The output is the lines below from the one with "Obtenir données (29, 1256)" through the one with "Faites de la", both included, printed exactly and with no other line.

» RECORDS SUPPLIED
- - - - -
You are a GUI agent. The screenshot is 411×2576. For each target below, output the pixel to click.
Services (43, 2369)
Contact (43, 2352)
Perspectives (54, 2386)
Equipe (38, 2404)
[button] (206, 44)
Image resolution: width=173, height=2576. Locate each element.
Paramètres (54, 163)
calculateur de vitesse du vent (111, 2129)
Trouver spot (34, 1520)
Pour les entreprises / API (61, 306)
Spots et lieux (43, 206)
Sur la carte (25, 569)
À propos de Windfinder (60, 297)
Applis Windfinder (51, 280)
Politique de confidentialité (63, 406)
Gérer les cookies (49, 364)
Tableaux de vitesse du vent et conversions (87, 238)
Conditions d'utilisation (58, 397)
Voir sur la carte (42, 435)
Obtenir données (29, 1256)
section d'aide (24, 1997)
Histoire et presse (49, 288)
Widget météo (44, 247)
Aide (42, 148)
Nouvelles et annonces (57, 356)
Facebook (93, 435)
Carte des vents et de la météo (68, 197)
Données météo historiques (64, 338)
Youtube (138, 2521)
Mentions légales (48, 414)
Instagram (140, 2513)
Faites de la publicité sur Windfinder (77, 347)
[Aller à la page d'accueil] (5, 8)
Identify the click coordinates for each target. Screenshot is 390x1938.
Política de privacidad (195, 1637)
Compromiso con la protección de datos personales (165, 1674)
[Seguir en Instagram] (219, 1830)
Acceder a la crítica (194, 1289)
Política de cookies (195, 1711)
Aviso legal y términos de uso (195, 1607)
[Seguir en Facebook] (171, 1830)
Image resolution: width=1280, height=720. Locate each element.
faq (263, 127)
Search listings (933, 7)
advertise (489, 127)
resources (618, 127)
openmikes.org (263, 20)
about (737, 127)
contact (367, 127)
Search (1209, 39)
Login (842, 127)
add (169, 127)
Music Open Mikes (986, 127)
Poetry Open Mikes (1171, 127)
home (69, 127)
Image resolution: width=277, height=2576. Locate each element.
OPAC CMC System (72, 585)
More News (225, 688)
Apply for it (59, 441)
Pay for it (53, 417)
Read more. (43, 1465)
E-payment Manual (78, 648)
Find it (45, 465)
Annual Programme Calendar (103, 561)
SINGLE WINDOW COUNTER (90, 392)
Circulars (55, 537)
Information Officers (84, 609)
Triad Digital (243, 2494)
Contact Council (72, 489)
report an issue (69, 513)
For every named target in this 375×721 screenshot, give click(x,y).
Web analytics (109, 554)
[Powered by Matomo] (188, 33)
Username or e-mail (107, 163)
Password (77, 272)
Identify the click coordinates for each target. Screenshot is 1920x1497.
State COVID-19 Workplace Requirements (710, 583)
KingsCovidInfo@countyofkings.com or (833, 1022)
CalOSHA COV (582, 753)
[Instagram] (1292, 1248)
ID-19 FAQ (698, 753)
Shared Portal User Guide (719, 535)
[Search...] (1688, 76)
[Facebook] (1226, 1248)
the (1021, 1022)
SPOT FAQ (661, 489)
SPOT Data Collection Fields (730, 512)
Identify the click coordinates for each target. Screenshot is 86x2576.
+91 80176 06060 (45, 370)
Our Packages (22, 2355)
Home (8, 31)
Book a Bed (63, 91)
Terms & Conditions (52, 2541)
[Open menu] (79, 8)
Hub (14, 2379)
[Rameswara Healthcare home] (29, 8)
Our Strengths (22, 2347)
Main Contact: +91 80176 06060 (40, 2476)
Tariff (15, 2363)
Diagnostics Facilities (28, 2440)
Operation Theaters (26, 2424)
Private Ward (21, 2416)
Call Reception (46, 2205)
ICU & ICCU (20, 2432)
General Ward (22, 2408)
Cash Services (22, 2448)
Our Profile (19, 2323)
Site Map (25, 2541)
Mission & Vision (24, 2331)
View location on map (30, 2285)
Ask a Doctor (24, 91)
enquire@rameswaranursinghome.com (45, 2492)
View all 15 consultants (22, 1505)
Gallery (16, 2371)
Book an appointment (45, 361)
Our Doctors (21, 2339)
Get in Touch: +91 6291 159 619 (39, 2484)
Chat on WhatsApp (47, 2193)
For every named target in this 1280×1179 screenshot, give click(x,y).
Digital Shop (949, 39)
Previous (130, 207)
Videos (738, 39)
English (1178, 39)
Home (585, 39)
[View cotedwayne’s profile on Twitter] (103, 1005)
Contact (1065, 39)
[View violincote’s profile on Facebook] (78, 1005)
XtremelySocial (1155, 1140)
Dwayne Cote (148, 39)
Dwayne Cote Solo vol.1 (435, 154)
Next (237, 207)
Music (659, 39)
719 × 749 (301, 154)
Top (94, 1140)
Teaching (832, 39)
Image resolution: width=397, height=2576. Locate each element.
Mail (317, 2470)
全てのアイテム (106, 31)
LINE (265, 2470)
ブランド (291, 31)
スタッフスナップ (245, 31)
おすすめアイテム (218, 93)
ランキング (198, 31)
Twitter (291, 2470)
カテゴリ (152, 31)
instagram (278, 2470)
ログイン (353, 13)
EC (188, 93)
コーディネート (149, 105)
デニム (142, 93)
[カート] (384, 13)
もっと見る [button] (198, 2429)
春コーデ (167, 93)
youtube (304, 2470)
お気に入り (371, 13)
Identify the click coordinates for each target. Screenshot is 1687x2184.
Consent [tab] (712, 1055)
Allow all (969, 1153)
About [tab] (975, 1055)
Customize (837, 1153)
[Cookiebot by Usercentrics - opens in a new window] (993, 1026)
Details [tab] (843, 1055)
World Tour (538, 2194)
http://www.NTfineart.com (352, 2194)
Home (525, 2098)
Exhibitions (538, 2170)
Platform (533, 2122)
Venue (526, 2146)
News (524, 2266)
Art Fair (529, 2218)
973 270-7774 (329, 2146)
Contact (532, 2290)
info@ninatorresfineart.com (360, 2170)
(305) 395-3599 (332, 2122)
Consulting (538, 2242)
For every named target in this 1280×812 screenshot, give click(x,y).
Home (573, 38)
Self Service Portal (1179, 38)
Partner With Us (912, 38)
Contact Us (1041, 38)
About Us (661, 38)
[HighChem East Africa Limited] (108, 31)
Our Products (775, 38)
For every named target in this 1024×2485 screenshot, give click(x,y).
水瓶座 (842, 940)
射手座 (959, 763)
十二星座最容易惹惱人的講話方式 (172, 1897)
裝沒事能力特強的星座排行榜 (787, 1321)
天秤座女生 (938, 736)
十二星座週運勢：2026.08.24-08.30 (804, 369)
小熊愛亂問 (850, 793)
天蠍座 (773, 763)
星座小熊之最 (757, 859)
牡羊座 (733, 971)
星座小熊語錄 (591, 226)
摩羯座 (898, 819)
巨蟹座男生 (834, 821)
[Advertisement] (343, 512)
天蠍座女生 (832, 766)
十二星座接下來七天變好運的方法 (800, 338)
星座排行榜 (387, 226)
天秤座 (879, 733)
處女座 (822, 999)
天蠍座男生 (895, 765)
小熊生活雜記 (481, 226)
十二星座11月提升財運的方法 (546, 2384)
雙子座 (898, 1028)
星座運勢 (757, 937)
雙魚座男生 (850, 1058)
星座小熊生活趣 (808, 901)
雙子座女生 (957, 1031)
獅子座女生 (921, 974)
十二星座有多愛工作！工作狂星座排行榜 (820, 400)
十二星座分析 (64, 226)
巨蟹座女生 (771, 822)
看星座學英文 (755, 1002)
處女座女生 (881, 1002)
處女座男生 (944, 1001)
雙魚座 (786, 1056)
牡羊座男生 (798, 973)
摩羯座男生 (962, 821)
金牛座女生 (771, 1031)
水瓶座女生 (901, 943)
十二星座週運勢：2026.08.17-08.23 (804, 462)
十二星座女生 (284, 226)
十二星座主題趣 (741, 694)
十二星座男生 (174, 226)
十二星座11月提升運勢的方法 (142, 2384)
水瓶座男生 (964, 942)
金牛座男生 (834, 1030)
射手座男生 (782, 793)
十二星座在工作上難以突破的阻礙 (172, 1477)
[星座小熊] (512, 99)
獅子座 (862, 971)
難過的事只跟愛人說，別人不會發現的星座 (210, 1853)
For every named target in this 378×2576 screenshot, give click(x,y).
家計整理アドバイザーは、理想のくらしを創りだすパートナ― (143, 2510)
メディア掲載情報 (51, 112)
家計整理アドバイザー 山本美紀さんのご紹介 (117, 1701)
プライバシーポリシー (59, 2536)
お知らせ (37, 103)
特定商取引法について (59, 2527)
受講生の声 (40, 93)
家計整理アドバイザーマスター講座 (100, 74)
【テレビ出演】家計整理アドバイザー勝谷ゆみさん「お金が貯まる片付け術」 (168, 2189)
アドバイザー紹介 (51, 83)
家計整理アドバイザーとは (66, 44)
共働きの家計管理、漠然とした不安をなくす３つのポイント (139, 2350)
- - - - -
» SOLUTION
Obtenir données (29, 1256)
section d'aide (24, 1997)
Histoire et presse (49, 288)
Widget météo (44, 247)
Aide (42, 148)
Nouvelles et annonces (57, 356)
Facebook (93, 435)
Carte des vents et de la météo (68, 197)
Données météo historiques (64, 338)
Youtube (138, 2521)
Mentions légales (48, 414)
Instagram (140, 2513)
Faites de la publicité sur Windfinder (77, 347)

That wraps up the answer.